Der Heizwert von Rapsöl beträgt 37,5 MJ/kg. Bezogen auf das Volumen liegt dieser etwa 4 % niedriger als von extra leichtem Heizöl, was zu einem geringfügigen Mehrverbrauch von Rapsölkraftstoff führt. Der Wirkungsgrad im Motor bleibt unverändert. Ein wesentlicher Unterschied zu Heizöl ist die höhere Viskosität von Rapsöl vor allem bei niedrigen Temperaturen. Deshalb sind bei pflanzenöltauglichen BHKW technische Anpassungen im Vergleich zu konventionellen Heizöl-BHKW erforderlich.

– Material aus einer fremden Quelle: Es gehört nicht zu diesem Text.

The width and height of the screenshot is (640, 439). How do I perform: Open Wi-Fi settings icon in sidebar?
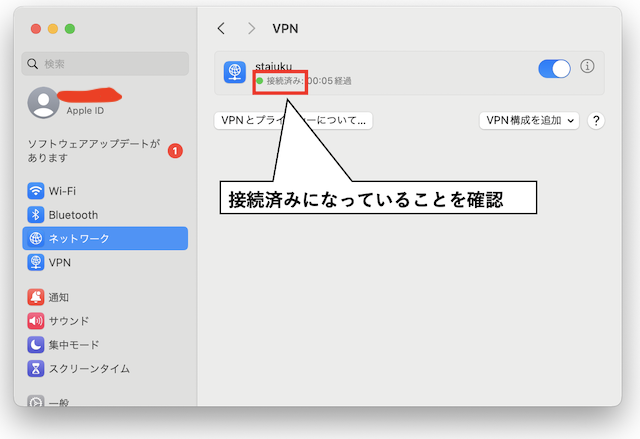click(x=36, y=191)
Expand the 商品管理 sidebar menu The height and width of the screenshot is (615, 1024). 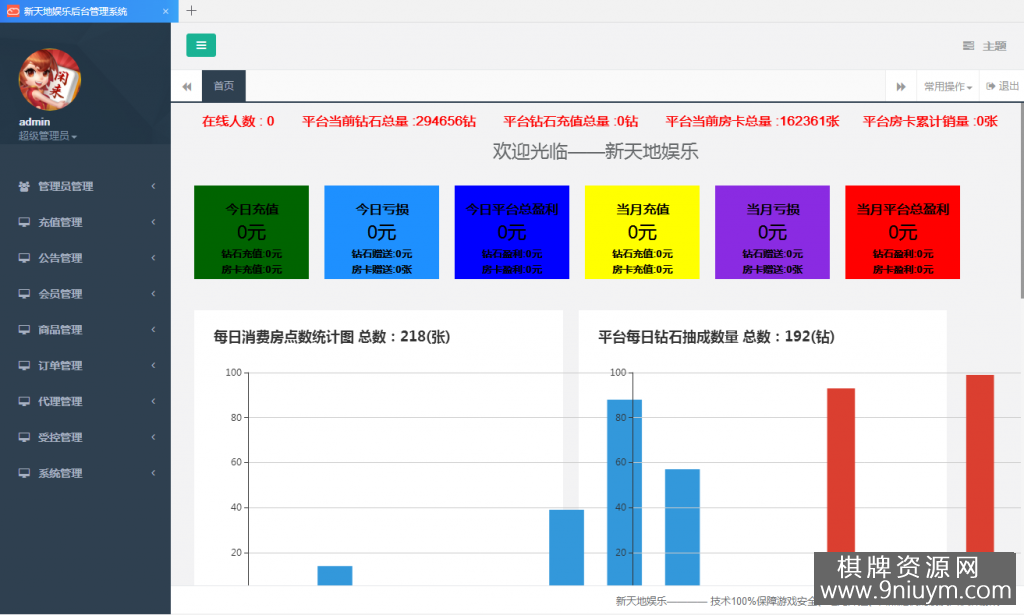[85, 330]
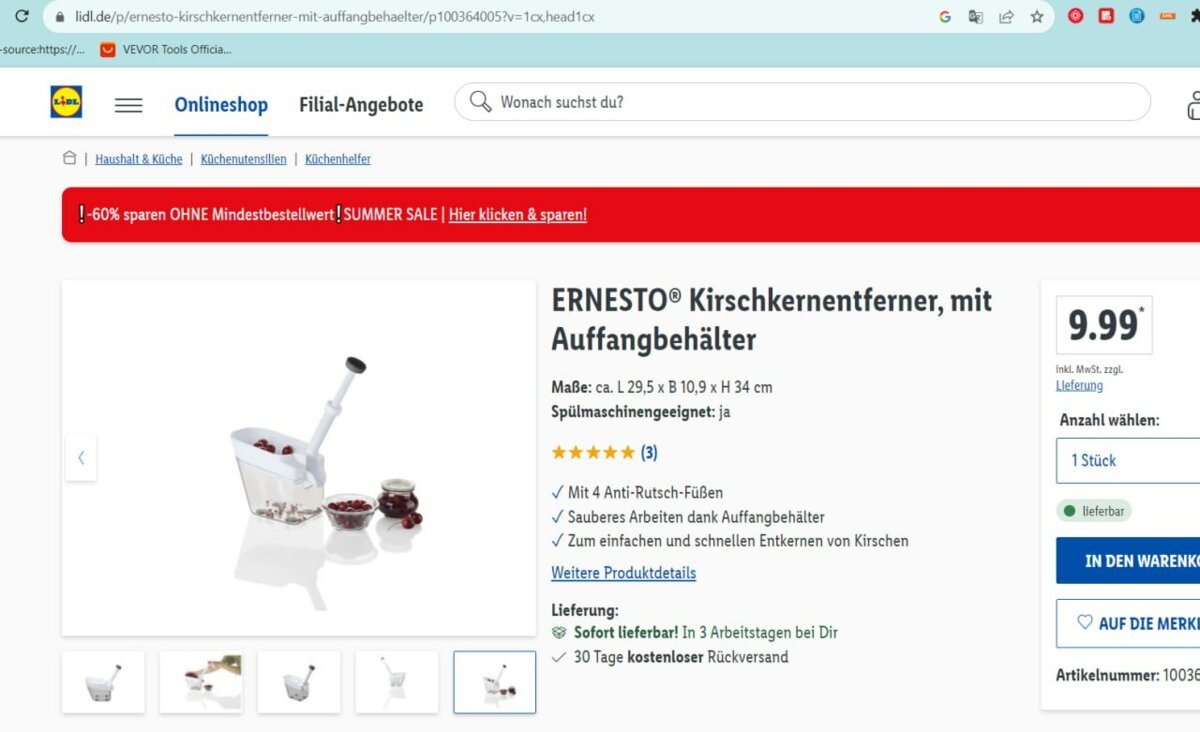Open the Lidl logo homepage

(x=66, y=102)
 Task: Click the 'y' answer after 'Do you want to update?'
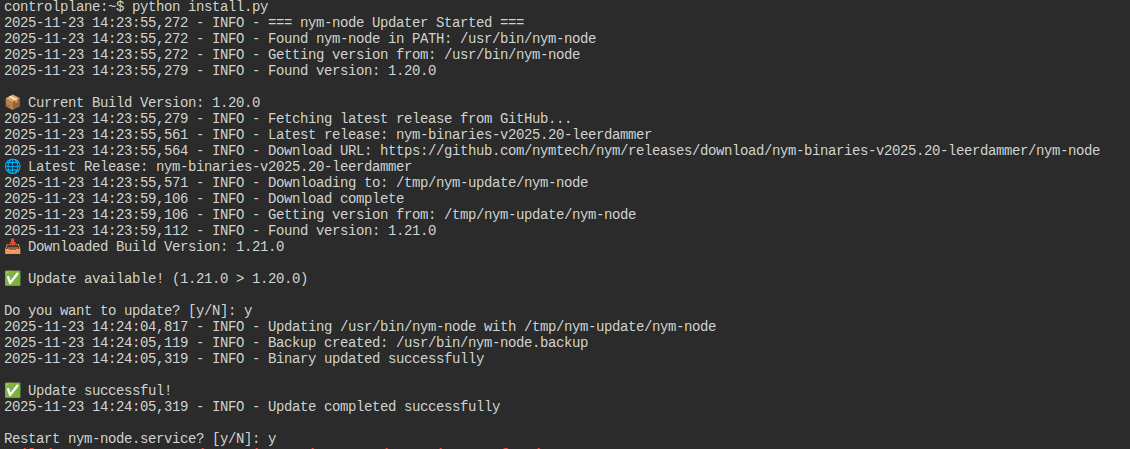coord(248,310)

Hierzu zählen beispielsweise:
- Vorwärmung des Kraftstoffs und/oder des Motors
- Modifizierung der Motorsteuerung, v. a. Anpassung der Einspritzparameter
- Austausch von Komponenten des Kraftstoffsystems
Auslegung und Planung von Rapsöl-BHKW
Im Vergleich zu heizölbetriebenen BHKW ist beim Einsatz von Rapsölkraftstoff in der Regel keine wesentliche Änderung des Emissionsverhaltens zu verzeichnen. Der Einsatz von Oxidationskatalysatoren zur Geruchs- und Schadstoffminimierung ist empfehlenswert.
Blockheizkraftwerke werden entweder parallel zum elektrischen Netz oder auch netzunabhängig zur Inselversorgung eingesetzt. Entscheidend für einen umweltfreundlichen und wirtschaftlichen Betrieb ist eine sorgfältige Planung mit bedarfsgerechter Einbindung in das Gesamt-Energiekonzept der Hütte. Die Auslegung sollte daher nur von Fachplanern erfolgen, die Erfahrung mit den besonderen Gegebenheiten bei der Energieversorgung von Berghütten aufweisen können. Beispielsweise ist schon bei der Planung eines BHKW zu berücksichtigen, dass sich die Leistungswerte um ca. 1 % je 100 m Höhe gegenüber der Referenz (400 m ü. NN) verringern. In einer Höhe von 2.400 m ist also die Leistung um ca. 20 % geringer als im technischen Datenblatt des BHKW angegeben.
Zur Reduzierung des Ausfallrisikos ist für Kaltstarts bei sehr tiefen Temperaturen aber auch zur Spülung vor einer saisonalen Stilllegung des Aggregats eine zweite Kraftstoffversorgung mit bei tiefen Temperaturen leichter pumpbarem und zündbarem Kraftstoff (z. B. Heizöl) vorzusehen. Dafür reicht in der Regel ein Vorrat von ca. 10 bis 50 l aus.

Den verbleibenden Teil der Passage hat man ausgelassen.